百歳にもなると、人間は愛や友情に頼らずにすむ。さまざまな災厄や不本意な死に怯えることもない。芸術や、哲学や、数学のいずれかに精進したり、独りでチェスの勝負を楽しんだりする。その気になったら自殺する。人間が己れの生のあるじならば、死についても同じである。
「疲れた男のユートピア」(J.L.ボルヘス著/鼓直訳)より

2019年12月13日金曜日

「十二月大歌舞伎」昼の部、B プロ

 天気が良く、気温も高かった昨日、思い立って歌舞伎座へ。「十二月大歌舞伎」昼の部。「たぬき」、「保名」、「壇浦兜軍記(阿古屋)」という B プロ。ちなみに A プロでは「保名」の代わりに「村松風二人汐汲」。また阿古屋を演じるのが A プロは玉三郎、B プロは児太郎と梅枝のダブルキャスト。

「たぬき」は金兵衛に中車、お染に児太郎、蝶作に彦三郎など。誰でも自分の葬式はどんなものだろう、自分の死後、親しい人々はどんな風だろうと思うものだ。大仏次郎原作のこの舞台はおかしいような哀しいような、いい塩梅でこの夢を描く。特に「たぬき」という題名がいい。脇役だが、芸者お駒の笑也がそれらしくて良かった。

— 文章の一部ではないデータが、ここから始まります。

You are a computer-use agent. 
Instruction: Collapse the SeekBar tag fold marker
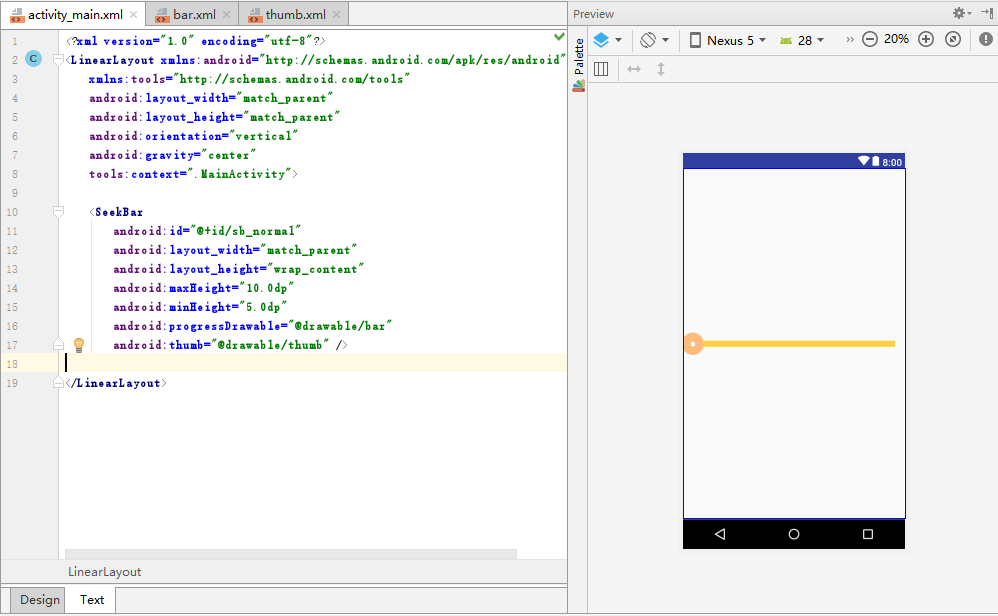(59, 212)
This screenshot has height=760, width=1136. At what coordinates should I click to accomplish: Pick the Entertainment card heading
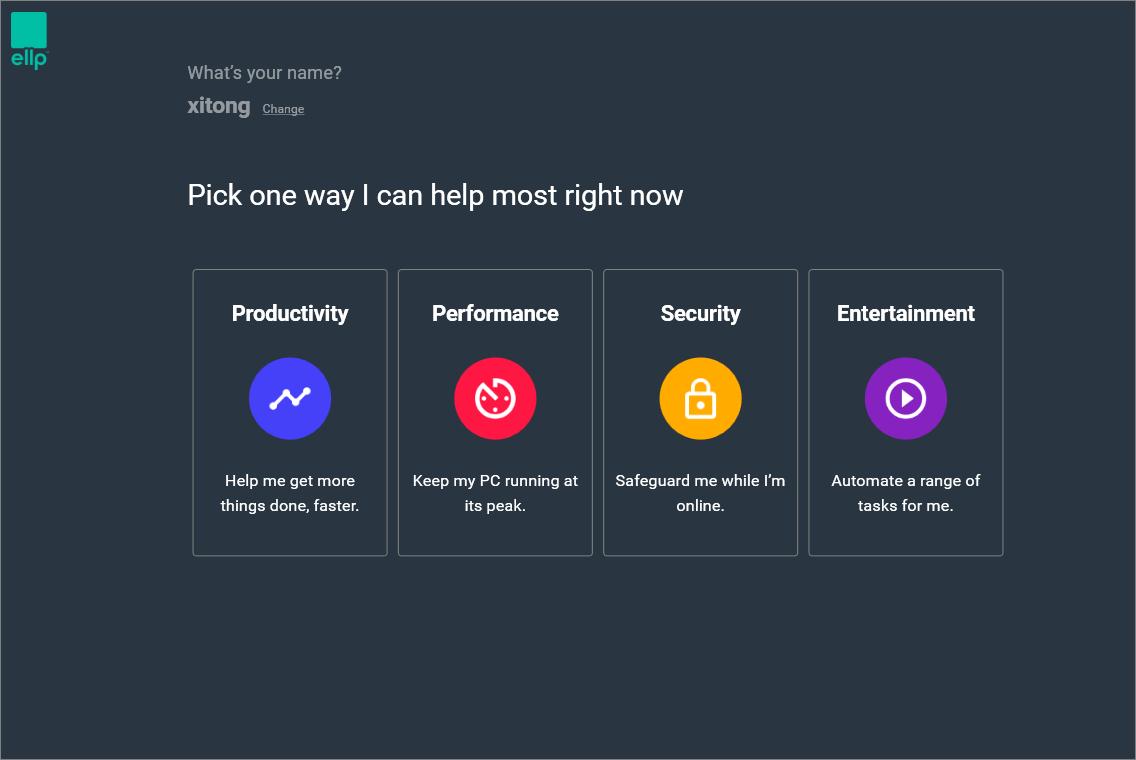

「保名」は玉三郎。昼食後、一杯飲みながらうとうとと夢現に玉三郎の舞踊を観る。大変結構な贅沢である。

この日の阿古屋は児太郎。琴、三味線、胡弓のどれも立派に弾いていた。この演目はどうも役者の演奏につい興味の中心が行ってしまって、芝居の内容に気持ちが向かない。女方ですもの素養として弾けて当然です、くらいの格が備わらないといけないのかも。